Because there aren’t any COVID virus particles in either the Moderna or Pfizer vaccine, neither can give you COVID.
Herd immunity occurs when enough of the population is immune to a disease, either through immunization or having gotten the disease, that it limits the ability of the infectious agent to spread through the population. This helps to protect people who are high-risk and people who are unable to get the vaccine.
The percentage of the population that needs to be immune to achieve herd immunity depends on how easily the infectious agent is transmitted. Measles is highly contagious, and more than 90% of the population needs to be immune to get herd immunity. The percentage for COVID will likely be lower than that, but there’s no way to know for sure; still, the 90-ish% mark gives a ballpark idea. Low vaccine uptake means no herd immunity.
Cognitive bias and known risk
Our brains have a tendency to get in the way of our decision-making processes.

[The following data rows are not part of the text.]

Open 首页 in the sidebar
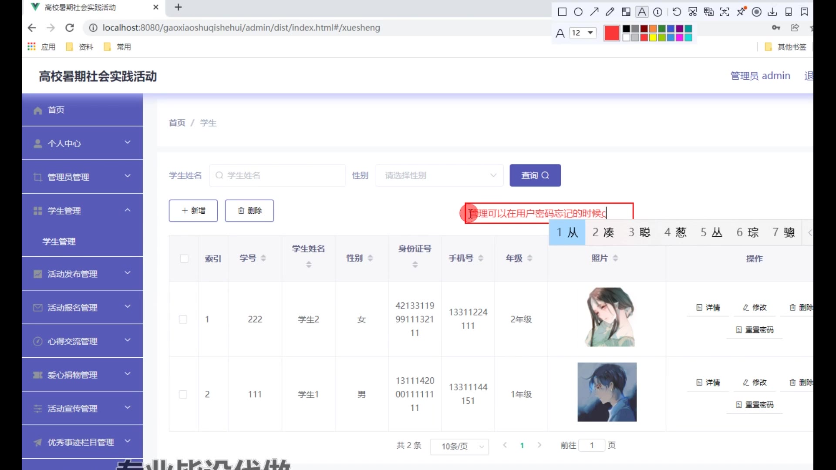point(56,110)
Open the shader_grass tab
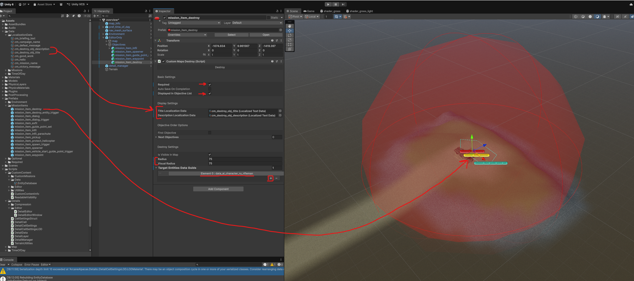 click(330, 11)
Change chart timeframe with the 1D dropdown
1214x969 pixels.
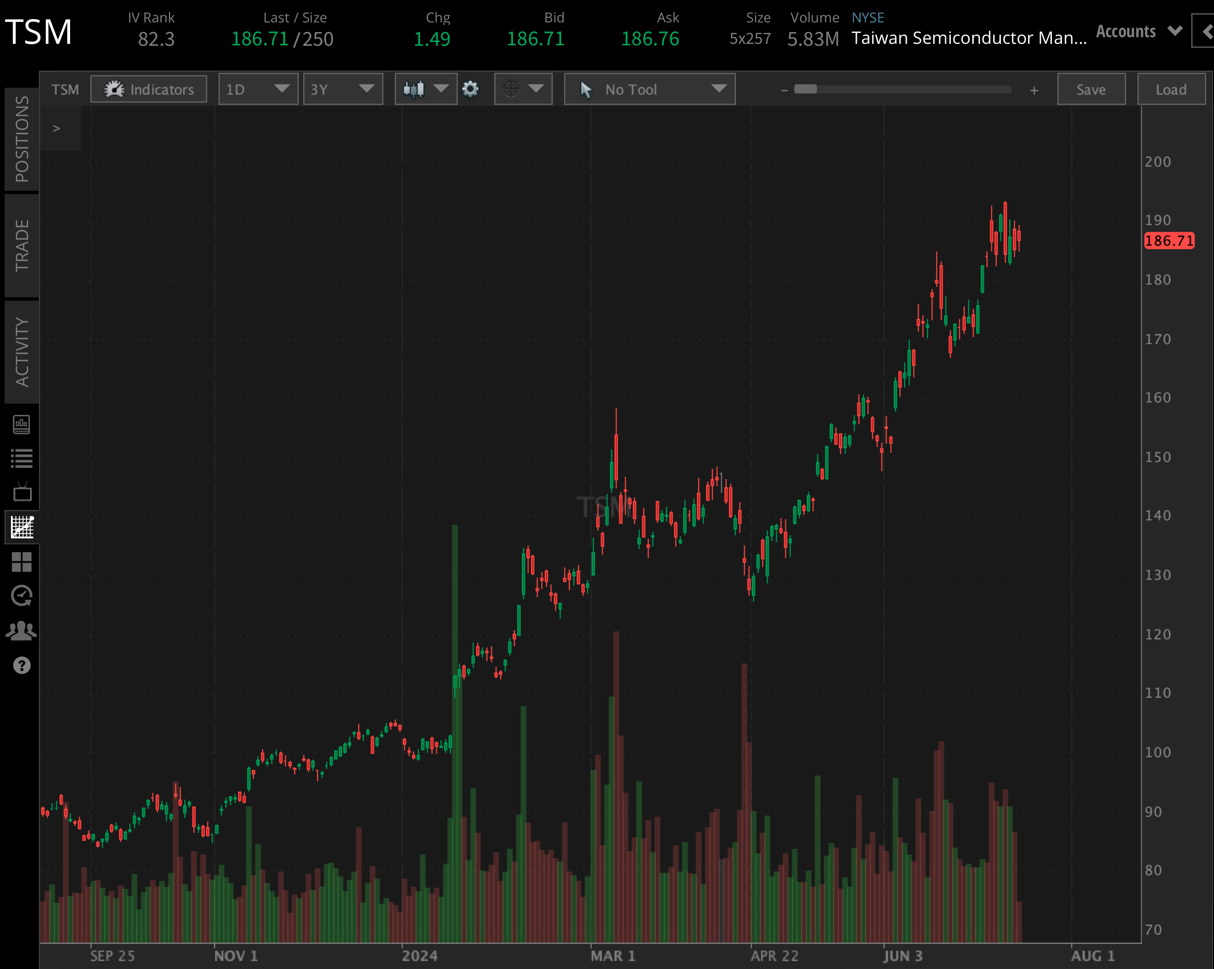258,89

The ambiguity effect is a type of cognitive bias that makes us naturally inclined to go for the “sure thing” rather than something with an uncertain outcome. This is true even when the uncertain outcome is likely to be better than the predictable outcome. This is essentially “better the devil you know than the devil you don’t.”
In this case, COVID is the devil we know, and the vaccine is the devil we don’t. COVID has been kicking the planet’s ass for the last year, but because of the ambiguity effect, that fades away into the background as the status quo. Is it possible that the vaccine could cause worse outcomes than COVID itself? Sure, but the probability is very low. Still, that may loom higher than the loads of people dying because of COVID.

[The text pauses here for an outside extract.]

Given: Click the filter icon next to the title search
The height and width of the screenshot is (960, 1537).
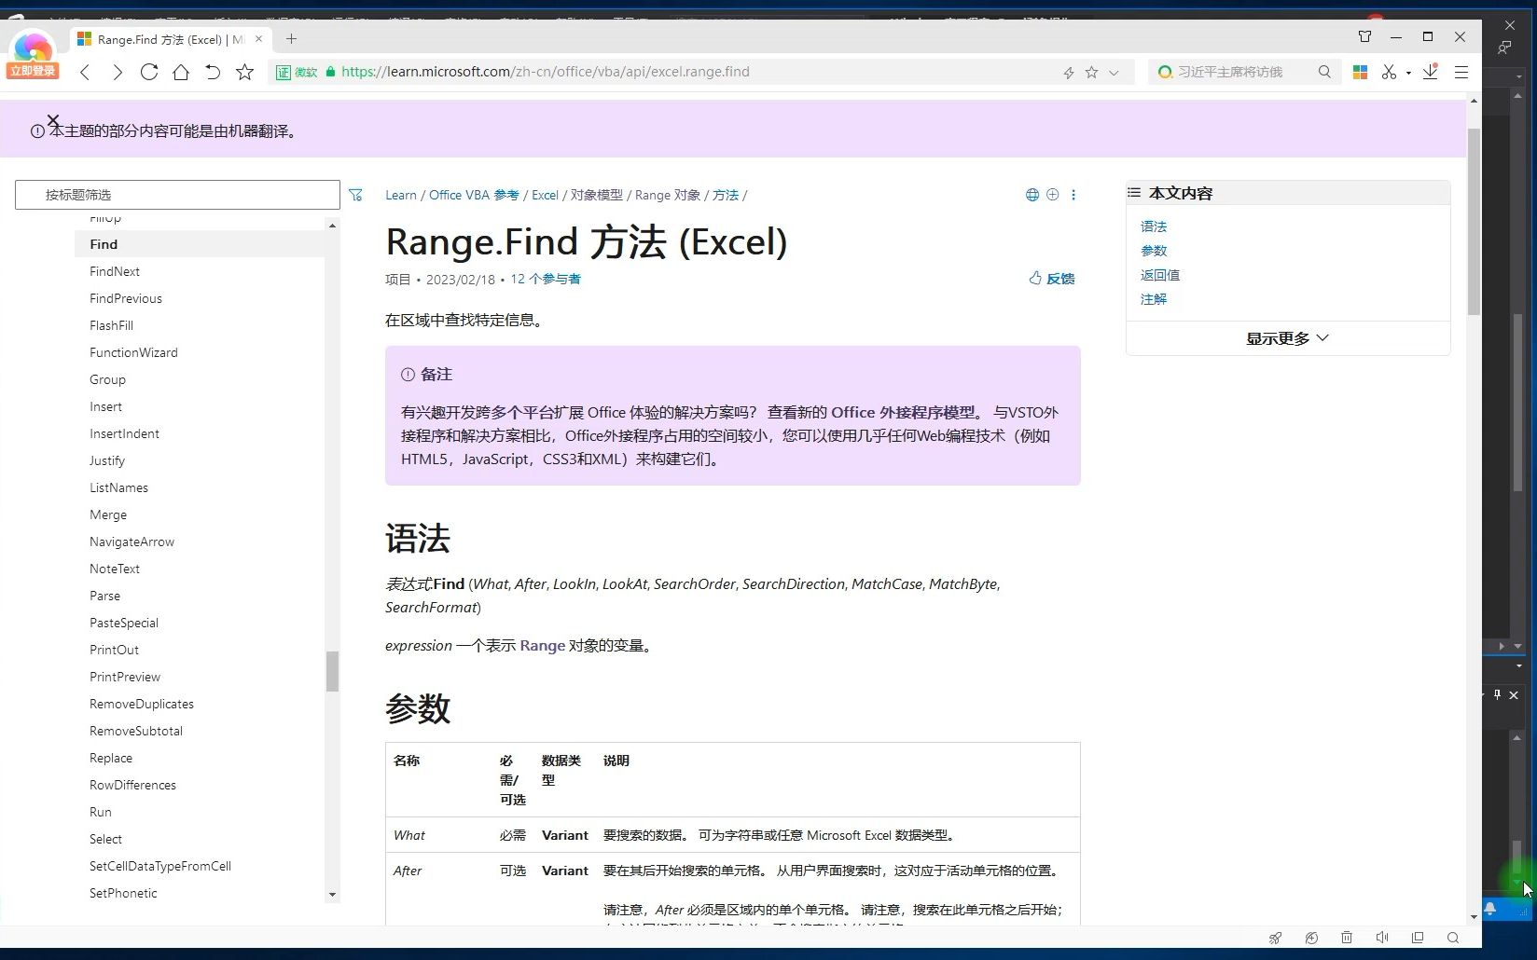Looking at the screenshot, I should point(355,194).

Making decisions about vaccinating
Something worth considering is that while we as the general public don’t have a lot of detailed knowledge about these vaccines, that doesn’t mean that knowledge doesn’t exist. The public health people who have the requisite background knowledge to be able to properly contextualize the data know a lot of a lot more about this than any of us will ever know. And while COVID has made it easy for everyone to play armchair public health expert, that doesn’t mean we’re qualified or capable of doing so. If you don’t know the details on a cellular level of how the immune system mounts a response to an antigen, how vaccines lead to an immune response, and what happens when this particular vaccine enters the body, you’re missing fundamental pieces of information to be able to judge the goodness or badness of this vaccine. That’s why we rely on experts to be able to make those determinations.
So, to vaccinate, or vaccinate? That’s totally up to you, unless some form of mandatory vaccination orders are put in place. I think the important thing to remember, though, is that it’s not a question of balancing a no risk status quo with unknown risk; it’s balancing a known high risk status quo with what appears to be low risk, but with less familiarity. Status quo might still win out for some people, and that’s their choice, but I think people do themselves (and those around them) a disservice by approaching the decision as a zero risk vs. unknown risk proposition.